Automated identification of abnormal infant movements from smart phone videos

PLOS Digit Health. 2024 Feb 22;3(2):e0000432. doi: 10.1371/journal.pdig.0000432. eCollection 2024 Feb.

Abstract

Cerebral palsy (CP) is the most common cause of physical disability during childhood, occurring at a rate of 2.1 per 1000 live births. Early diagnosis is key to improving functional outcomes for children with CP. The General Movements (GMs) Assessment has high predictive validity for the detection of CP and is routinely used in high-risk infants but only 50% of infants with CP have overt risk factors when they are born. The implementation of CP screening programs represents an important endeavour, but feasibility is limited by access to trained GMs assessors. To facilitate progress towards this goal, we report a deep-learning framework for automating the GMs Assessment. We acquired 503 videos captured by parents and caregivers at home of infants aged between 12- and 18-weeks term-corrected age using a dedicated smartphone app. Using a deep learning algorithm, we automatically labelled and tracked 18 key body points in each video. We designed a custom pipeline to adjust for camera movement and infant size and trained a second machine learning algorithm to predict GMs classification from body point movement.
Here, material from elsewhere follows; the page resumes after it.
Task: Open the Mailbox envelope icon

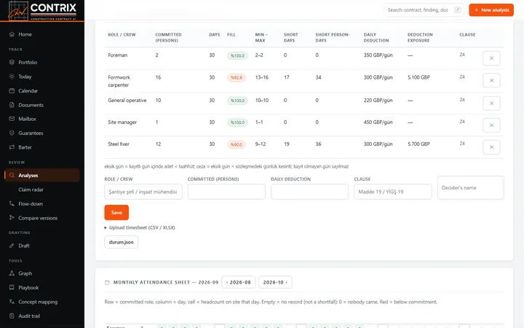Action: (x=12, y=119)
Our automated body point labelling approach achieved human-level accuracy (mean ± SD error of 3.7 ± 5.2% of infant length) compared to gold-standard human annotation. Using body point tracking data, our prediction model achieved a cross-validated area under the curve (mean ± S.D.) of 0.80 ± 0.08 in unseen test data for predicting expert GMs classification with a sensitivity of 76% ± 15% for abnormal GMs and a negative predictive value of 94% ± 3%. This work highlights the potential for automated GMs screening programs to detect abnormal movements in infants as early as three months term-corrected age using digital technologies.

Grants and funding

This work was supported by the Murdoch Children’s Research Institute (Clinician Scientist Fellowship to EP), Rebecca L Cooper Medical Research Foundation (PG2019421 to GB), National Health and Medical Research Council Investigator Grant (1194497 to GB; 2016390 to JC), NVIDIA Corporation Hardware Grant program and The Royal Children’s Hospital Foundation, Melbourne. The funders had no role in study design, data collection and analysis, decision to publish, or preparation of the manuscript.